If time had been of the essence, whatever was inside would have perished, rotted or exceeded its date of expiration.
I prevailed but not without wondering if I were losing tensile strength and would soon be calling on the neighbor boys to open jars of peanut butter.
I discarded the brown outer cardboard wrapping, which revealed a white inner sleeve. My heart skipped a beat. Printed on the sleeve was the stylish Apple logo.
The box was from one of my Bay Area brothers. My birthday was approaching. Might this be an early birthday gift?
I like presents. I'm not embarrassed by them. You're never too old for gifts, especially if you have a heart of gratitude.
I'd hoped somebody might give me a laptop. A laptop with a big spacious keyboard and an easy-to-read screen.
Derek had read my mind. We were brothers. "Brothers" is a powerful word. Brothers pass messages subliminally, as if they were not only blood but twins.
This was so thoughtful. Generous, too.
I teared up. Being a humble man, it was natural to think I was being rewarded for my modest expectations, which in this case did include a $1,200 laptop with that snappy Apple logo on it.
I wiped away the tears with the back of my hand. A new laptop. I had to be the luckiest man on earth.
The laptop was light but that's how they are building them these days. The 20-year-old Dell I had used before was heavier than the General Sherman tree.
I turned over the white Apple casing, delaying the moment when I would free the laptop from its sleeve to a chorus of oohs and aahs.
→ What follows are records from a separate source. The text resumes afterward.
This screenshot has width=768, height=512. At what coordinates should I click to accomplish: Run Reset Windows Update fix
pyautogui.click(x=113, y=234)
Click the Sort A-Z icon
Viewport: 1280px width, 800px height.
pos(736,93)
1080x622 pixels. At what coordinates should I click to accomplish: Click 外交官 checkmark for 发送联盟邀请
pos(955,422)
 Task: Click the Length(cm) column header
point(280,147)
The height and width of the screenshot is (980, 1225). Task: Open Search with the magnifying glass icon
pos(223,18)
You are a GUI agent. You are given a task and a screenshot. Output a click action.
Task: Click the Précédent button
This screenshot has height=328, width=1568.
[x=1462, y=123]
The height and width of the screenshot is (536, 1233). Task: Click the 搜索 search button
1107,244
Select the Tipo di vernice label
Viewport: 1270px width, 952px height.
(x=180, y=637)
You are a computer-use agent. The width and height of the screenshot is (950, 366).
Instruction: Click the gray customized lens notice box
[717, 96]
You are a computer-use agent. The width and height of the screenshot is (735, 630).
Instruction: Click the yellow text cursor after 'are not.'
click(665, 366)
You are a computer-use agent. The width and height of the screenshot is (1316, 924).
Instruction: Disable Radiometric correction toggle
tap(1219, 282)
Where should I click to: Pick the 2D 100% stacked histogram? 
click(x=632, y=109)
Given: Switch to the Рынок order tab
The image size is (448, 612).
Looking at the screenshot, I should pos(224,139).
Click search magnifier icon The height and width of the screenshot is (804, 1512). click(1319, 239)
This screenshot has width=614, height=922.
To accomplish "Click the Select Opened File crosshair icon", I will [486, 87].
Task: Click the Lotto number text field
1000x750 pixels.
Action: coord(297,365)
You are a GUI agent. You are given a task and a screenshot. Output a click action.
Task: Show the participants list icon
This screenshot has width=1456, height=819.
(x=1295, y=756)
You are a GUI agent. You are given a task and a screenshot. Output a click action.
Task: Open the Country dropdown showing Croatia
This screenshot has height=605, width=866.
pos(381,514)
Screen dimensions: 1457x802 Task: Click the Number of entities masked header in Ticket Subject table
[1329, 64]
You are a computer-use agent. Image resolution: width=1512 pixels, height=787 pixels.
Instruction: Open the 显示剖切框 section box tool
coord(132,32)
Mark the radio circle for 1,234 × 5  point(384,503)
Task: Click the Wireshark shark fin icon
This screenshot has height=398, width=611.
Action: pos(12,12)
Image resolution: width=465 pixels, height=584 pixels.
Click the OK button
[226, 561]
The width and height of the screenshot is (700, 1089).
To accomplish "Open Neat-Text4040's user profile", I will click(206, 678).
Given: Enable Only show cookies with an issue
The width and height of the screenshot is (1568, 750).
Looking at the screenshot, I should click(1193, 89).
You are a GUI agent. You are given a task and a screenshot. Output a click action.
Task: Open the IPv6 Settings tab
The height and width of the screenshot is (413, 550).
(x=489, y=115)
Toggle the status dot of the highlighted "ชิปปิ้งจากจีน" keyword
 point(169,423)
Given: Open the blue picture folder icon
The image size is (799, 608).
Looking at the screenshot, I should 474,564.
I tilted the package to the vertical position so that gravity would cause the contents to ease out. I could already feel the cool, smooth surface of the laptop.
I closed my eyes and out it slid. It was smooth, it was cool, it was ... a book. A book.
A book? I like books, but not when they are disguised as laptops. I like books that are not magic tricks.
Twins? I take it back. If we were twins, then we were separated at birth and for good reason.
My tears dried -- or not so much dried as get sucked back into my body as if they were a victim of reverse osmosis.
I turned over the white Apple sleeve to make sure it was a white Apple sleeve.
It was. At one time, the sleeve encased a laptop but somebody had that smooth, cool laptop and somebody else had a book disguised as a laptop.
Happy birthday, whoever you are. I will think about you when I am reading my new book. Think about you with all the generosity of spirit I can muster, which at this moment, is available in modest doses.